Les formes fondamentales du zellige

  • Le losange (rhombe) — forme de base omniprésente
  • Le carré et le rectangle — structures de la grille
  • Les étoiles (5, 6, 8, 12 branches) — cœurs compositionnels
  • Les palmettes — arabesques en transition
  • Le triangle équilatéral — fondement des étoiles à 6 branches

De la cour des sultans aux palaces contemporains

Dès le XIVe siècle, sous les Mérinides, le zellige devient le langage architectural des palais et des demeures aristocratiques. Le palais el-Badi de Marrakech, construit au XVIe siècle par le sultan Ahmad al-Mansur, mobilise des artisans de toutes les régions du Maroc et d'al-Andalus pour réaliser des panneaux d'une complexité et d'une beauté qui n'ont jamais été dépassées.
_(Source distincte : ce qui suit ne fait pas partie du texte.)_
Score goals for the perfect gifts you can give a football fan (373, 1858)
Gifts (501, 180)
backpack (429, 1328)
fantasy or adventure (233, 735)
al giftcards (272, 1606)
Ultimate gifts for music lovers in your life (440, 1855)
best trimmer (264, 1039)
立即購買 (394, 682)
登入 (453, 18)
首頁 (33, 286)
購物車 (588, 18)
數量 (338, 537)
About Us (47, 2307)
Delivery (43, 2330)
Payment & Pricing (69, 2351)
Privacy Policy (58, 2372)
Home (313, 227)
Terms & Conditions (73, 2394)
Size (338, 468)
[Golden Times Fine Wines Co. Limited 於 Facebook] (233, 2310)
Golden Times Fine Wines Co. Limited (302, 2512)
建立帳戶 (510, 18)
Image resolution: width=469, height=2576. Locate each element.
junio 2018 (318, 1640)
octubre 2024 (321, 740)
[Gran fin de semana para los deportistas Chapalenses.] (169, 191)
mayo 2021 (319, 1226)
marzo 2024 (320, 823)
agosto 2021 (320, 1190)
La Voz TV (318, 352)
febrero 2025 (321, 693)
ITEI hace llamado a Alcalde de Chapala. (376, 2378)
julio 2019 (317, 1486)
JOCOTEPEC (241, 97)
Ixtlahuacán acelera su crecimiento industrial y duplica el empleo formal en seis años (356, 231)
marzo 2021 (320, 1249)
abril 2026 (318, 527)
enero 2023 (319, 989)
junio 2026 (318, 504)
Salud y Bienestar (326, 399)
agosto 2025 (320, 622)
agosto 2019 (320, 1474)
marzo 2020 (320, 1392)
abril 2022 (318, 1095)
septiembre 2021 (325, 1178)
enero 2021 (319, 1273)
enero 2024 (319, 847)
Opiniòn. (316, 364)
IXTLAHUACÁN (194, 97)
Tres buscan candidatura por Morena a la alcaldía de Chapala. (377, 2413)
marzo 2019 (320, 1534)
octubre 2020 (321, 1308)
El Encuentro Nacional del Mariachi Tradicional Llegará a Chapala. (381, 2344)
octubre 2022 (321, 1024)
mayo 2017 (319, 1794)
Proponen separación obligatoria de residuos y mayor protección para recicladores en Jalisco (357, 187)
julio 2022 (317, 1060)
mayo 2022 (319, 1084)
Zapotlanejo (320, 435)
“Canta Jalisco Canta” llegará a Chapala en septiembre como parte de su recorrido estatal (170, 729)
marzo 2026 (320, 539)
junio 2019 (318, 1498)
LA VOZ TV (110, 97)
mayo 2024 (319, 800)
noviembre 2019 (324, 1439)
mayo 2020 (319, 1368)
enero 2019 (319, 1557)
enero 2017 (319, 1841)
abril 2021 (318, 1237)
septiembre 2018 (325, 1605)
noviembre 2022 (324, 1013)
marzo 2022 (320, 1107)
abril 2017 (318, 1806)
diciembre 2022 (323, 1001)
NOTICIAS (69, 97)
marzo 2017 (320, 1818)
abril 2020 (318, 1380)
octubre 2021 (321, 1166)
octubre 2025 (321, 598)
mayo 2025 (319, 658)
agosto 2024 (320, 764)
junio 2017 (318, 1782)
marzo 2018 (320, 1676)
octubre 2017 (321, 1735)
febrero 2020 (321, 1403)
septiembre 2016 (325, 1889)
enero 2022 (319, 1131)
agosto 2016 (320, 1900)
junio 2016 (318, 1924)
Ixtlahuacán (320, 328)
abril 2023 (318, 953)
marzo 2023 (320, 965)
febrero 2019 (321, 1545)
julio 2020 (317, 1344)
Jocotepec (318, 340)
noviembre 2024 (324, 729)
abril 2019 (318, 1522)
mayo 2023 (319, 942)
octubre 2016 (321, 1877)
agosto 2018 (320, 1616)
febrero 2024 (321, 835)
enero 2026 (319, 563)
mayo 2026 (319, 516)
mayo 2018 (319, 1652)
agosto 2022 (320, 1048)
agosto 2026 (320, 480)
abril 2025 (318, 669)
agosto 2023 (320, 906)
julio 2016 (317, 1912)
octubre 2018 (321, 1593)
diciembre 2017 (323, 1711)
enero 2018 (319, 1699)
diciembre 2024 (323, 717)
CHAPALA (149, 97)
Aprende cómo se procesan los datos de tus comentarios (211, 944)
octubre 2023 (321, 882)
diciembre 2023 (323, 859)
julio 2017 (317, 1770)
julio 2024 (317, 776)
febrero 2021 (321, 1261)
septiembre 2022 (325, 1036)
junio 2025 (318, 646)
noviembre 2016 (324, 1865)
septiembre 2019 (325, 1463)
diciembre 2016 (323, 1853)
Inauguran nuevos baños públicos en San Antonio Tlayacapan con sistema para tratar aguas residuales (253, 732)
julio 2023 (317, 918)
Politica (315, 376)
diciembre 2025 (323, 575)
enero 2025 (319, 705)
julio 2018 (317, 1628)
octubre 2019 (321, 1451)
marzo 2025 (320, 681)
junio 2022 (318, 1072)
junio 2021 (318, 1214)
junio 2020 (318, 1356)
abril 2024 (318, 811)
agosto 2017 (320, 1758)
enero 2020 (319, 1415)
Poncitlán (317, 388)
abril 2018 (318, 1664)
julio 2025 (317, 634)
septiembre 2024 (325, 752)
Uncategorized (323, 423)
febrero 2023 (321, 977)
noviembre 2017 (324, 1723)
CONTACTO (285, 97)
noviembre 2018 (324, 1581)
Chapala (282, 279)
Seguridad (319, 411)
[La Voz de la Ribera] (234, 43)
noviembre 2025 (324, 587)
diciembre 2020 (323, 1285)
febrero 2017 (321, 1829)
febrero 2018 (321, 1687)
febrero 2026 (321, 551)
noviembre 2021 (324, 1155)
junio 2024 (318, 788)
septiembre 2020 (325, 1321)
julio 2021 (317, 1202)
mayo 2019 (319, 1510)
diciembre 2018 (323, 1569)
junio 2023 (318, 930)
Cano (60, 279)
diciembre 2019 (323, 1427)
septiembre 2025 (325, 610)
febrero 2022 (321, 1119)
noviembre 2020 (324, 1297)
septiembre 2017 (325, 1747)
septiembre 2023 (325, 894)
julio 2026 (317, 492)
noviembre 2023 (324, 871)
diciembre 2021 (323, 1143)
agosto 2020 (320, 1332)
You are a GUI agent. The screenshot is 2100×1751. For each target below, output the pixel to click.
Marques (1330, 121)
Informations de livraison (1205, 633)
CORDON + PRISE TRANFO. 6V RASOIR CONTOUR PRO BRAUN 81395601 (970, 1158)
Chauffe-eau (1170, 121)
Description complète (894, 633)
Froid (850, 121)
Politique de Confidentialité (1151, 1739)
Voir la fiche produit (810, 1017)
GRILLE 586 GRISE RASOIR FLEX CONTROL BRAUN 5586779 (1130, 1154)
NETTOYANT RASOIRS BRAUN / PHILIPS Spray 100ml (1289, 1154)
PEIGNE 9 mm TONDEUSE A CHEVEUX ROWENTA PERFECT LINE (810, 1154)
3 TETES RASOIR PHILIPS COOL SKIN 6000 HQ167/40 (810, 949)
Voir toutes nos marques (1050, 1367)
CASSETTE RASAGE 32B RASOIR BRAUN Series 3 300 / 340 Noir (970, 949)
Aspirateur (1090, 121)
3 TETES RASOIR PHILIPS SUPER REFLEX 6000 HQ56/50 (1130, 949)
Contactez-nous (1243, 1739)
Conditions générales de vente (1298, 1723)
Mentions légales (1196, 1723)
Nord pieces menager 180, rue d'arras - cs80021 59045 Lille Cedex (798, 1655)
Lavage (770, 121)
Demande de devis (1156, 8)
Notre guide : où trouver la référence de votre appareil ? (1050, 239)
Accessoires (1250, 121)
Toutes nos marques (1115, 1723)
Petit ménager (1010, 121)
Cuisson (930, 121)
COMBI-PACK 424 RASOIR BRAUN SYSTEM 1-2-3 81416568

Cette association entre zellige et prestige perdurera sans interruption. Des riads de Fès aux ryads de Marrakech, des demeures coloniales de Casablanca aux grands hôtels du XXe siècle, le zellige accompagne chaque époque en absorbant les influences nouvelles sans perdre son identité fondamentale.

Hôtel Sofitel Marrakech — zellige TRAVTAZI
Hôtel Sofitel Marrakech — TRAVTAZI a habillé les zones hôtelières avec une lecture contemporaine du zellige.

La transmission du savoir : entre secret et générosité

Le zellige a survécu neuf siècles pour une raison essentielle : sa transmission rigoureuse. Dans les ateliers traditionnels de Fès et de Tétouan, l'apprentissage dure de cinq à dix ans. Le jeune artisan commence par observer, puis par préparer les matières, avant d'être admis à manier la qaddoum — ce marteau-ciseau qui transforme la plaquette émaillée en pièce précise au millimètre.

Ce n'est pas seulement une technique qui se transmet, c'est un regard. La capacité à lire un espace, à comprendre sa lumière, ses proportions, son caractère — et à composer un zellige qui l'amplifie plutôt que de le dominer. C'est cette sensibilité-là que l'on ne peut pas apprendre dans un livre.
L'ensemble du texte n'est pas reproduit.